Prach Seyha, Dangkor’s deputy governor, was injured in the neck and ear after he led a group of plain-clothed police to seize DVDs that opposition Cambodia National Rescue Party supporters were distributing in Choeung Ek village, home to the most well-known of Cambodia’s Killing Fields.
At the ceremony, which was held to commemorate those killed under Khmer Rouge rule, the CNRP supporters distributed DVDs promoting opposition policies, including films denouncing violence in January against garment workers and opposition supporters.
The films depicted scenes of the deadly clashes on Phnom Penh’s Veng Sreng Boulevard on January 3, when military police shot dead at least four workers, injuring many more.
Other DVDs called for Vietnam’s Phu Quoc island – which is known in Khmer as Koh Tral and which the opposition maintains is Cambodian territory – to be “returned” to Cambodia.
Shortly after the clash, Dangkor Governor Nuth Puth Dara visited the site accompanied by police to arrest those responsible for injuring Seyha.
Puth Dara also ordered Phath Phalla, CNRP deputy executive committee president for Phnom Penh, to be questioned at the Dangkor district office.
“We will file a complaint [to the court]. We cannot allow people who commit crimes to get away,” Puth Dara said.
Phalla declined to go to the district office, requesting the pair meet at the site of the incident to talk; however, Puth Dara rejected the proposal.
“There is no problem. District Hall is the place where the state’s work is served. We just want to talk to find the suspects,” Puth Dara said.
“If [Puth Dara] wanted those discs, he should have told me, I would take them for him. He seized them by himself like this and it caused the public to get angry,” Phalla said.
Seyha declined to comment on what led to the clash, adding that the CNRP supporters had breached an agreement between the district and the party for the commemoration.
Man Phalla, executive president of the CNRP for Phnom Penh, blamed authorities for seizing the discs without first warning them, which he said had provoked the crowd’s rage.
“Sometimes the authorities need to show their identity, too. Sometimes [CNRP supporters] don’t know, they think [the authorities] are provocateurs. So we would like all authorities to wear uniforms,” he said.

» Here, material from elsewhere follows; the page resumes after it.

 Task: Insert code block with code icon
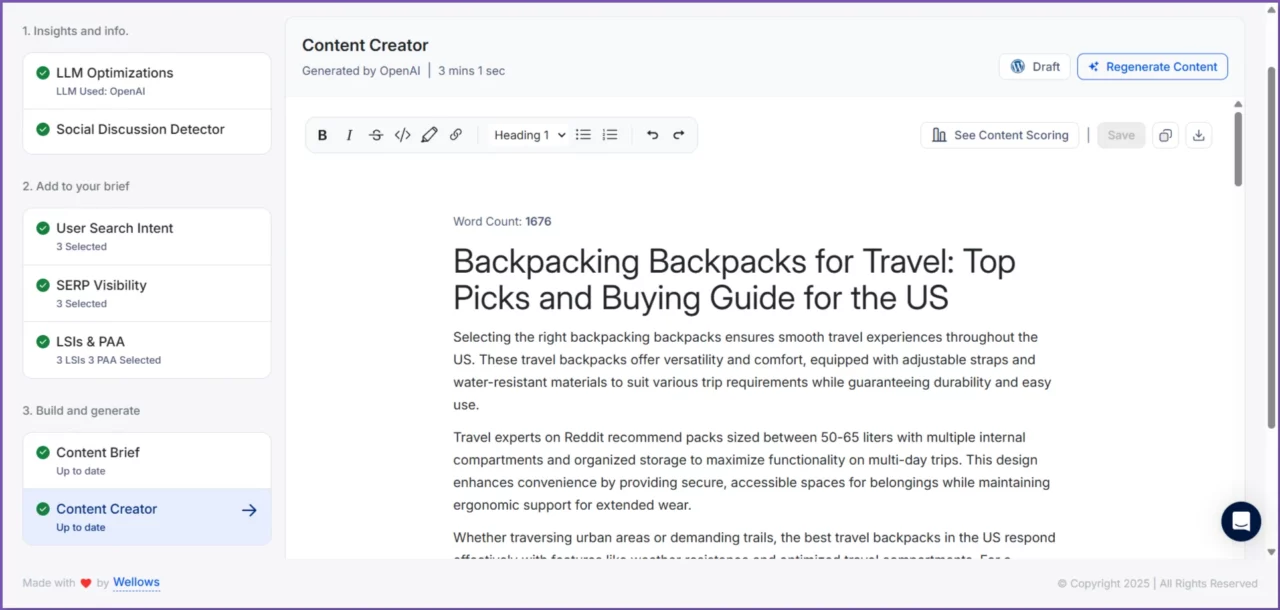(403, 135)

City Hall spokesman Long Dimanche declined to comment.
The CNRP and the ruling Cambodian People’s Party were close to reaching a deal prior to Khmer New Year, following top-level talks.
Prime Minister Hun Sen said they had reached a deal, which included calling an election five months early, in February 2018. But Rainsy later said he had not agreed to the proposal, adding that the negotiations were only “80 per cent” complete.